## [Description of the task]
Your answer must be every line of the data that holds the string "agent".

## [Exercise data]
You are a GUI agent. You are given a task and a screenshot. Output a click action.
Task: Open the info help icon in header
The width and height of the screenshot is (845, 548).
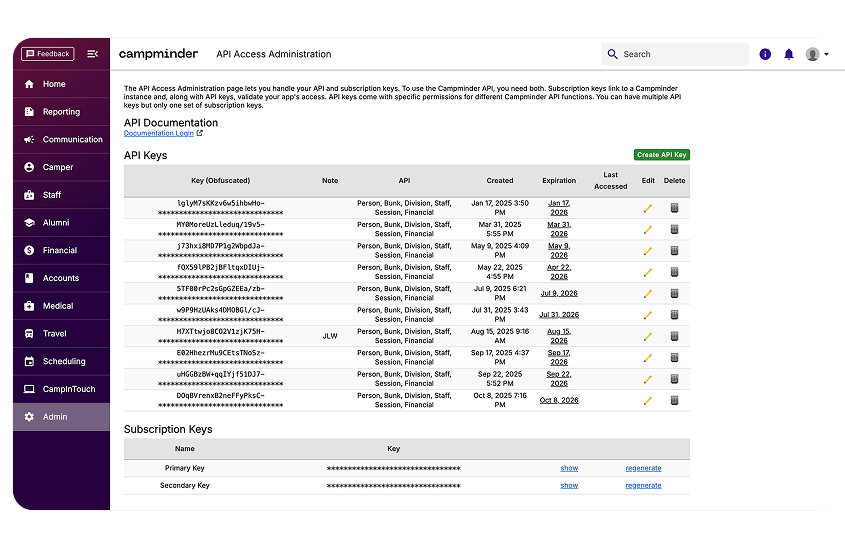click(x=765, y=54)
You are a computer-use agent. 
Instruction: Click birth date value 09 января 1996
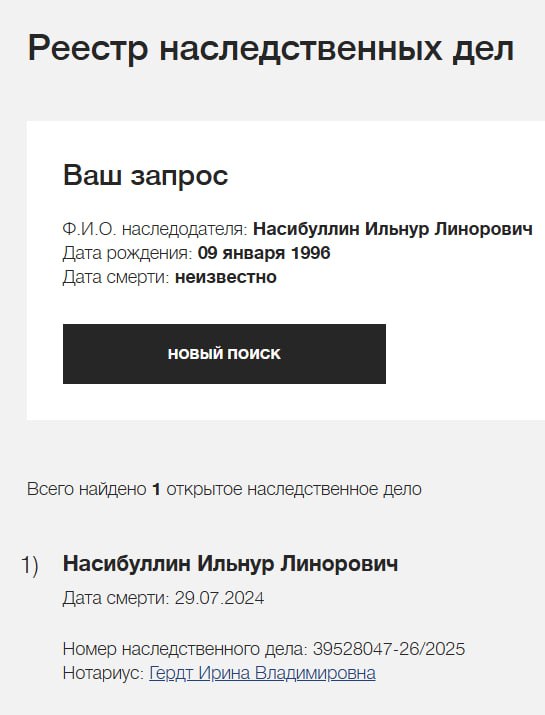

## [Result of the exercise]
You are a GUI agent. You are given a task and a screenshot. Output a click action.
You are a computer-use agent. 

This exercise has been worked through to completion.